Given data: Begin

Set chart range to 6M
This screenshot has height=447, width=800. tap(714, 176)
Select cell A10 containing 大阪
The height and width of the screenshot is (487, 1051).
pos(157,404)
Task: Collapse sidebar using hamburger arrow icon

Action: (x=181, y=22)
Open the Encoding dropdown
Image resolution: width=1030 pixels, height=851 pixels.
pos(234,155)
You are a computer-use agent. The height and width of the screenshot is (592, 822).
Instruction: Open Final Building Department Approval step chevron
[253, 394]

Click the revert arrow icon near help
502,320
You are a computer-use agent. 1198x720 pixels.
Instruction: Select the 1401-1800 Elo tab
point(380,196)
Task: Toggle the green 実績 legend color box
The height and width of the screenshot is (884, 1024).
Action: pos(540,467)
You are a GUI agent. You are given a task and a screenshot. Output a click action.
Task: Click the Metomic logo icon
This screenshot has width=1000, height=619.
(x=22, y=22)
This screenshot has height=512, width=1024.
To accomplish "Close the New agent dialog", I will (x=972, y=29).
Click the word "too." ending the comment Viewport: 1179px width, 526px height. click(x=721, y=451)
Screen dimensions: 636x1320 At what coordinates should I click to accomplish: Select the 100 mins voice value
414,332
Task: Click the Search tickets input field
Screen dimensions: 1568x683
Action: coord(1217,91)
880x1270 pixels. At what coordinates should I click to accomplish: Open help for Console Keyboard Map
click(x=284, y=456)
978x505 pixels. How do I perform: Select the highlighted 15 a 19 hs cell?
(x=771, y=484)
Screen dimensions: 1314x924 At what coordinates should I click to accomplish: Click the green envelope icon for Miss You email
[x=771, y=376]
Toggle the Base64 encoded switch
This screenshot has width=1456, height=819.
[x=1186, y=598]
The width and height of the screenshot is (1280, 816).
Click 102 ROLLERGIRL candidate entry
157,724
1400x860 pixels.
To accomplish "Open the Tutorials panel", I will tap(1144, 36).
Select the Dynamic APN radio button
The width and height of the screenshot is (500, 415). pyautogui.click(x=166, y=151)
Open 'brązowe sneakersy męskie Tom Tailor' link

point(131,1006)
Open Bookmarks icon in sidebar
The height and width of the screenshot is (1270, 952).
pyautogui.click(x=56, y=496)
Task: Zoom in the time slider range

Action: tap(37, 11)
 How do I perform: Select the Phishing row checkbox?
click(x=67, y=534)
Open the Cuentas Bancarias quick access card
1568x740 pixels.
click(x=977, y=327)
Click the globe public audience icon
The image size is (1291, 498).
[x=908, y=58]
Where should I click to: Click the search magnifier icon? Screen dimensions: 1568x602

Given data: End

**Directions for this task:** Using the data above, extract exactly the lines from the one that holds "Task: Collapse sidebar" to the one that holds "You are a computer-use agent. The", both ends included, and no others.

**Task solution:**
Task: Collapse sidebar using hamburger arrow icon

Action: (x=181, y=22)
Open the Encoding dropdown
Image resolution: width=1030 pixels, height=851 pixels.
pos(234,155)
You are a computer-use agent. The height and width of the screenshot is (592, 822).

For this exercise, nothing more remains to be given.